Mr. Gayle has been coming over so early every morning since that first morning that he met Miss Claxton, and staying so late that I haven't had much time to write. I've been too busy watching. I've often heard Doctor Gordon say that diseases have a "period of incubation," but I believe that love is one disease that doesn't incubate. It just comes, like light does when you switch on the electricity. This morning Mr. Gayle came so early that Rufe went into the sitting-room and began to poke fun at him, as usual.

"Hello, old man," he said, shaking hands with him. "I'm surely glad to see that it's you. Thought of course when the door-bell rang so soon after breakfast that it was an enlarged picture agent!"

"No, I'm far from being an enlarged anything," the poor man said, wiping off the perspiration from his forehead, for he must have walked very fast. "In fact, I'm feeling rather 'ensmalled,' as our friend, Ann, might say. I have never before so realized my utter unworthiness!"

"Bosh," Rufe said, slapping him on the shoulder in a friendly way. "Why, man, you're on to your job as well as anybody I ever saw. Why, your last article in The Journal for the Cognoscenti made me give up every idea of the old-fashioned Heaven I'd hoped for—a place where a gas bill is never presented, and alarm clocks and society editors enter not!"

"Mr. Clayborne would have been worth his weight in platinum as court jester to some melancholy monarch in the middle ages," Miss Claxton said, looking up from her crochet work which mother is teaching her and Cousin Eunice to do, because it has come back into style, to smile at Mr. Gayle.

"I'm not what Ann calls 'smart'!" he said in answer to her, "but I remember enough history to know that the other name for jester is fool.

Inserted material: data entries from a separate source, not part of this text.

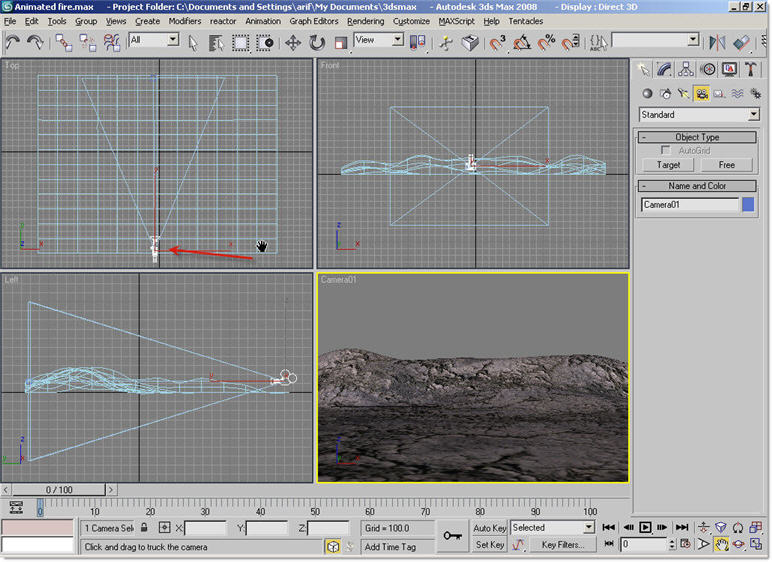
Task: Open the Utilities hammer panel icon
Action: tap(751, 69)
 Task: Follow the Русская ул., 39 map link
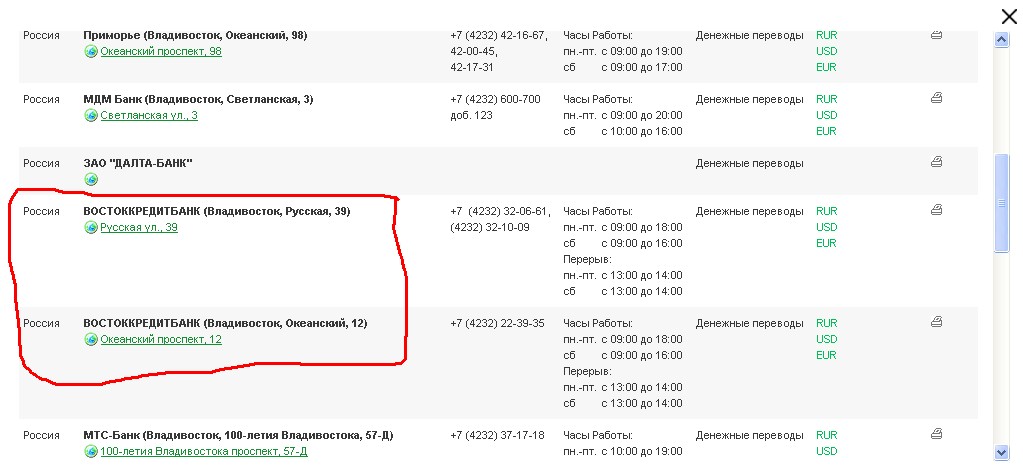click(139, 227)
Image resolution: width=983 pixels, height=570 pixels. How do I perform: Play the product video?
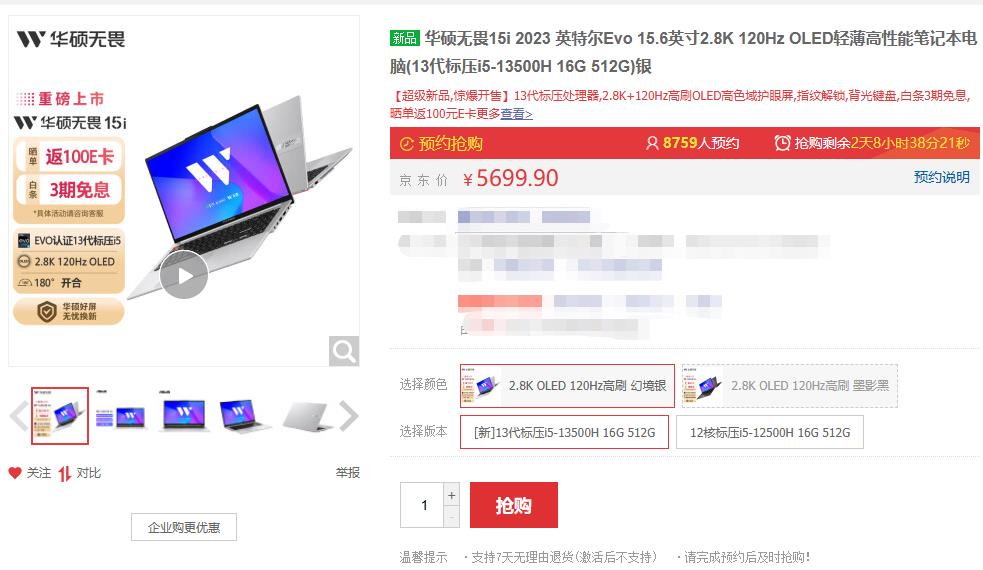tap(184, 275)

I shan't stay where people call me such names!" So he got up and went out, which gave Cousin Eunice and Waterloo and me an excuse to go too. So we left the lovers alone.

"Well, he's what I call a damn fool," Rufe said in a whisper as soon as the door was closed so they couldn't hear. "Coming over here every few minutes in the day, 'totin' a long face,' as mammy says, and hasn't got the nerve to say boo to a goose!"

"Saying boo to a goose wouldn't help his suit any," Cousin Eunice said; "besides, well-regulated young people don't get engaged in three days!"

"What ill-regulated young people you and I must have been!" Rufe said, then dodged Waterloo's ball which she threw at him, saying what a story! It was nearly two weeks before they got engaged.